[Pixel coordinate grounding data]
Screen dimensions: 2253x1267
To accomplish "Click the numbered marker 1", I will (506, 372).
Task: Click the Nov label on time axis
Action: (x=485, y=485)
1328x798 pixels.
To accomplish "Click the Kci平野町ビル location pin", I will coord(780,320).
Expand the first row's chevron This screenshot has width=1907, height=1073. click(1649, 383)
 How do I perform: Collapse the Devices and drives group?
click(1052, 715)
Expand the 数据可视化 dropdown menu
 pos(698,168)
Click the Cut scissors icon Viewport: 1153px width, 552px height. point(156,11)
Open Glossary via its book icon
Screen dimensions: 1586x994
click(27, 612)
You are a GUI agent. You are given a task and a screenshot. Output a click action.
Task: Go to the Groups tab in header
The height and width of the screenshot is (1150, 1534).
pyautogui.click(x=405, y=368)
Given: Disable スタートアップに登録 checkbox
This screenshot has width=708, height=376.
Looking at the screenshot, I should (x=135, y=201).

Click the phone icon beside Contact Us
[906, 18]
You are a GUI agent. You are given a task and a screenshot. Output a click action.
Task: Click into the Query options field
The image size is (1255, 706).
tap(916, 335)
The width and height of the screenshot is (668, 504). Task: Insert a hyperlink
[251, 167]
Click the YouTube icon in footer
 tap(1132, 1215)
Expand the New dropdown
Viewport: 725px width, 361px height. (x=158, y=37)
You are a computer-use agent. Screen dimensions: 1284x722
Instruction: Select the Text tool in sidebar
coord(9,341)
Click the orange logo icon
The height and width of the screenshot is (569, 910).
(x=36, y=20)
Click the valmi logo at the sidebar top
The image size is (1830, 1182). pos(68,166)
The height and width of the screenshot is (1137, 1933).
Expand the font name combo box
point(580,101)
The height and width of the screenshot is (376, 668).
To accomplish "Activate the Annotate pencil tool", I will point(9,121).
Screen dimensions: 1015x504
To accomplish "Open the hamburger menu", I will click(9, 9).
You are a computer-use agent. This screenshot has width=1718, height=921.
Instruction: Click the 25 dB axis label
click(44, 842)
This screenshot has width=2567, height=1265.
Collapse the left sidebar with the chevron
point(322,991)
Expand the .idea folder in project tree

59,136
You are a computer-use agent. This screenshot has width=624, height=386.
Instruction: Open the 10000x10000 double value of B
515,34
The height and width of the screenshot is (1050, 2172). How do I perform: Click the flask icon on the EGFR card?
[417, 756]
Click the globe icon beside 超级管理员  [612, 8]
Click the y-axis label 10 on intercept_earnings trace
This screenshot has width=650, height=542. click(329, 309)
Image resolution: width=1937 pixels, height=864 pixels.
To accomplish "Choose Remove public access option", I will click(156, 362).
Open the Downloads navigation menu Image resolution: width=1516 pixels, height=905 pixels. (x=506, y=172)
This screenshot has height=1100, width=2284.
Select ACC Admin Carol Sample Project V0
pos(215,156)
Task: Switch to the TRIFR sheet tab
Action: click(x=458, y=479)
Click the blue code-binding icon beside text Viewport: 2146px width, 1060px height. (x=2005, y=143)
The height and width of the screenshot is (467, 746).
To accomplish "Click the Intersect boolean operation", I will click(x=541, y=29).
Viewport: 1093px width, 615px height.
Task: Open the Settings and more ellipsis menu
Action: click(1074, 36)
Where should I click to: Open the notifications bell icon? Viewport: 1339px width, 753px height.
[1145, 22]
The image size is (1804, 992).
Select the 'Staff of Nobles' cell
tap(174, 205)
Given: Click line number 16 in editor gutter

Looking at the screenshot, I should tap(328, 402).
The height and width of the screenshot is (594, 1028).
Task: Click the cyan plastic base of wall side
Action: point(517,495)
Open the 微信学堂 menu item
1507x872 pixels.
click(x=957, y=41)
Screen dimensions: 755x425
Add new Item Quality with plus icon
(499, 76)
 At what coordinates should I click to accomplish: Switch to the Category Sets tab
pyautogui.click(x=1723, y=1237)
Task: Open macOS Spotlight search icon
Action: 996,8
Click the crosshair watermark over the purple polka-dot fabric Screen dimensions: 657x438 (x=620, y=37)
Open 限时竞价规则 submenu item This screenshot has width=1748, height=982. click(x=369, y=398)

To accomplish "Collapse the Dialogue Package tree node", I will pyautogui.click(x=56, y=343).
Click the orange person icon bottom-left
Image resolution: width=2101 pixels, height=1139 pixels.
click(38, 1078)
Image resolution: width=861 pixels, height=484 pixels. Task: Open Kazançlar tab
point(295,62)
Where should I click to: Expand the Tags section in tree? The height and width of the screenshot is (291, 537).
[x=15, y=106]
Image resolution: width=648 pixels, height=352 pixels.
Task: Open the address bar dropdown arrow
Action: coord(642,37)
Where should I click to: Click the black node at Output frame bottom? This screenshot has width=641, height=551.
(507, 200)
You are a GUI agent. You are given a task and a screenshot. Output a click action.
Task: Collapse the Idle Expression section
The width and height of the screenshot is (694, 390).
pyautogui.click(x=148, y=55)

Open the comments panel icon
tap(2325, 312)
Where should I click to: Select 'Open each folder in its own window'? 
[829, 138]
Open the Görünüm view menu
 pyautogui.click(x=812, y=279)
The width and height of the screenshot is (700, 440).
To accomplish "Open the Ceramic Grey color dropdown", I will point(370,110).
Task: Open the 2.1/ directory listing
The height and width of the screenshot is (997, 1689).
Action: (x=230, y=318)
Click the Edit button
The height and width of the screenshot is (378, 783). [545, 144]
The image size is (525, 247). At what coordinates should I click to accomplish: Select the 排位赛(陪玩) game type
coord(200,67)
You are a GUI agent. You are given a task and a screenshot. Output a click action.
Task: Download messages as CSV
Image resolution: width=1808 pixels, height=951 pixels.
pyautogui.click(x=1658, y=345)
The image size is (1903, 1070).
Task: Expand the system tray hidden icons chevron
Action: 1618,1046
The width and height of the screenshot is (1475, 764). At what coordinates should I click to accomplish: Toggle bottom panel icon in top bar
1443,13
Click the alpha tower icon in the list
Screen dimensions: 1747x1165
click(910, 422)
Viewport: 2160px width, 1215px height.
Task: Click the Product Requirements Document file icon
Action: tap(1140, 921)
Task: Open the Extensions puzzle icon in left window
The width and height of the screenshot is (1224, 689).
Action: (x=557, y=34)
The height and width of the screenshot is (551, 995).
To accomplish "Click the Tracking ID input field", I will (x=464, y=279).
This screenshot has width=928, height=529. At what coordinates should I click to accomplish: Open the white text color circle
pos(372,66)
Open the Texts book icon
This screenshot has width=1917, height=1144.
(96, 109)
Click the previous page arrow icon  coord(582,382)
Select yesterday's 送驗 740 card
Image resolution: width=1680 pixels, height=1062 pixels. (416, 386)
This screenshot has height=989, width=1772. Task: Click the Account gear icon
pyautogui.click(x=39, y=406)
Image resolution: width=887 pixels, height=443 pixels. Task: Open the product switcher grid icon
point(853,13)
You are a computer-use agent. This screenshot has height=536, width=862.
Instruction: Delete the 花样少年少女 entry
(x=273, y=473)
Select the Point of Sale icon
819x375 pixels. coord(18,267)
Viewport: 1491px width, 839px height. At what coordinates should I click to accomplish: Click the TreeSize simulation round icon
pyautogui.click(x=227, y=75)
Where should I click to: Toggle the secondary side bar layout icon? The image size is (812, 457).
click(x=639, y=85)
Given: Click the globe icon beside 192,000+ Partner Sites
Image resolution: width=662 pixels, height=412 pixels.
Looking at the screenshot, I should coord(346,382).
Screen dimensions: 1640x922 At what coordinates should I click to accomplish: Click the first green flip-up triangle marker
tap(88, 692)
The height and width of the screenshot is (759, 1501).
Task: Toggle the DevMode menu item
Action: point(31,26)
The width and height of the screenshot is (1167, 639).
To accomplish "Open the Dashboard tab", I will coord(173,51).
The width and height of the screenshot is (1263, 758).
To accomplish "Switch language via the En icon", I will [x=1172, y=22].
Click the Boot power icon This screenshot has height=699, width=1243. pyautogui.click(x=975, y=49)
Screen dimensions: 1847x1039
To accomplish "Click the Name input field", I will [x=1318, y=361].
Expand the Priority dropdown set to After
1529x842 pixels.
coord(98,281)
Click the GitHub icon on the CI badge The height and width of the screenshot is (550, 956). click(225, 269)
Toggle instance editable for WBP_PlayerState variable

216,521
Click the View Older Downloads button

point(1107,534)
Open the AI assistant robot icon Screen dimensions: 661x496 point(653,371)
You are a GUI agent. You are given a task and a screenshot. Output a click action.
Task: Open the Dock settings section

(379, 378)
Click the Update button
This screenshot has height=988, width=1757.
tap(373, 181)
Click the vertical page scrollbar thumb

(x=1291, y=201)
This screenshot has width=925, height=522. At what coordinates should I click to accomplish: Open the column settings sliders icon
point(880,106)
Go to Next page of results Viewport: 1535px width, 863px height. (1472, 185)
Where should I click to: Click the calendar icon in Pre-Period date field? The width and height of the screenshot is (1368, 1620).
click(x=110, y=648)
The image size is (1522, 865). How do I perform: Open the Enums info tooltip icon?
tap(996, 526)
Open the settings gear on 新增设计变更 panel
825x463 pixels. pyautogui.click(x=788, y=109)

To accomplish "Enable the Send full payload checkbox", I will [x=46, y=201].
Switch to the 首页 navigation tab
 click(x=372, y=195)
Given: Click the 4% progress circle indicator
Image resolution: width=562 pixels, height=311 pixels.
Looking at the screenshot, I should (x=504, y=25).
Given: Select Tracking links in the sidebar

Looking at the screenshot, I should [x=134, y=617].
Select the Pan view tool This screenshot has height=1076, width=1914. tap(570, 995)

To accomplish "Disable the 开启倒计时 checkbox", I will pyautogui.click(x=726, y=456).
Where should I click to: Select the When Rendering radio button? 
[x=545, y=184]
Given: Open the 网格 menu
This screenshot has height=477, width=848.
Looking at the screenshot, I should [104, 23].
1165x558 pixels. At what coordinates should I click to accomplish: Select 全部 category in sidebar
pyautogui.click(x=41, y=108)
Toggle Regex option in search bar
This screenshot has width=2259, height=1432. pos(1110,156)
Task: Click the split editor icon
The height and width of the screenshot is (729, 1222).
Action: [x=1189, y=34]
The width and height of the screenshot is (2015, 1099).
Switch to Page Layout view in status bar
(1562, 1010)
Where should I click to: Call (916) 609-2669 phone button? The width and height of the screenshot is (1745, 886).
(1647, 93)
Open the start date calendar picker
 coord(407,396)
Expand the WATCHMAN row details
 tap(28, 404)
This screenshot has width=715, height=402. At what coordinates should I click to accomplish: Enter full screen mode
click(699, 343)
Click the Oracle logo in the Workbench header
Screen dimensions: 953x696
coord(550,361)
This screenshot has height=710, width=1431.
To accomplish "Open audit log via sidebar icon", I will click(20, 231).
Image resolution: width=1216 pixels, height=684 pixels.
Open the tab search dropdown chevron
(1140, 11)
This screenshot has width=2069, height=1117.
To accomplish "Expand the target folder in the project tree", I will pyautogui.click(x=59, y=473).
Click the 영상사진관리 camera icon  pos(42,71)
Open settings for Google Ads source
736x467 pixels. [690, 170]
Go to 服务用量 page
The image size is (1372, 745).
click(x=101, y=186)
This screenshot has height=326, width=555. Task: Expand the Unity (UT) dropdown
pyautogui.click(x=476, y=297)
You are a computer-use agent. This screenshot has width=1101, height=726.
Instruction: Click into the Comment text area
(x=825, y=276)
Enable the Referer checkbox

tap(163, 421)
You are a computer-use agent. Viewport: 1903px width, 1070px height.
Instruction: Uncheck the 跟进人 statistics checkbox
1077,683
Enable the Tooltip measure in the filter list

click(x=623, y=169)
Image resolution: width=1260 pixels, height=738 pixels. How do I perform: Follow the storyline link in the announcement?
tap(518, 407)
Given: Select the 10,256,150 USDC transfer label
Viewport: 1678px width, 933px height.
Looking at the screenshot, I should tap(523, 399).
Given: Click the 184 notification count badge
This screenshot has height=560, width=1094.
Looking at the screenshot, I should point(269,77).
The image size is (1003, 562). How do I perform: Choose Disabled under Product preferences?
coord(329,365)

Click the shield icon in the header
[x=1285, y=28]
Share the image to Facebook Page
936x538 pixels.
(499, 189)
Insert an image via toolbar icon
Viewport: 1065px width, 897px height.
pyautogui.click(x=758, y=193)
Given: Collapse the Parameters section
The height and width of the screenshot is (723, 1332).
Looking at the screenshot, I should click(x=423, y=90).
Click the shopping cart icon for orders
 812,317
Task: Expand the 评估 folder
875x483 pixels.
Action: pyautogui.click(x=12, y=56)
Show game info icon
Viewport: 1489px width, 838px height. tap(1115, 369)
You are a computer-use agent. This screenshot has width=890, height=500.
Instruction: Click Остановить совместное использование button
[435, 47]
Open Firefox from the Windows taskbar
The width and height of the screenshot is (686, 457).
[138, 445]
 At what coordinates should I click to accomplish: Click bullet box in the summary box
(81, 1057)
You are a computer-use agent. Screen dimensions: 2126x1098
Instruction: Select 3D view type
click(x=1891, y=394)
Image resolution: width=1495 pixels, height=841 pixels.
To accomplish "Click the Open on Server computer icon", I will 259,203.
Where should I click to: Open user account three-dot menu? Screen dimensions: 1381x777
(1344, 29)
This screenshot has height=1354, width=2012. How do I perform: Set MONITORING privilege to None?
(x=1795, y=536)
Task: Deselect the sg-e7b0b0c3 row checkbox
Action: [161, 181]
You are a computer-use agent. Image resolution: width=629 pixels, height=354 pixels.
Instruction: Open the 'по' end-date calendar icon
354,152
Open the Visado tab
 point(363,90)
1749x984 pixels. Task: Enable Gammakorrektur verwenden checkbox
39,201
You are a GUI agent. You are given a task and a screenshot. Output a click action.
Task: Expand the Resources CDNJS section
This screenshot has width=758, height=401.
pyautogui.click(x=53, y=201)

INSTRUCTIONS TO FOLLOW
The records are given above. Copy each line in them that holds "globe".

RESPONSE TO THE EXERCISE
Click the globe icon beside 超级管理员  [612, 8]
Given: Click the globe icon beside 192,000+ Partner Sites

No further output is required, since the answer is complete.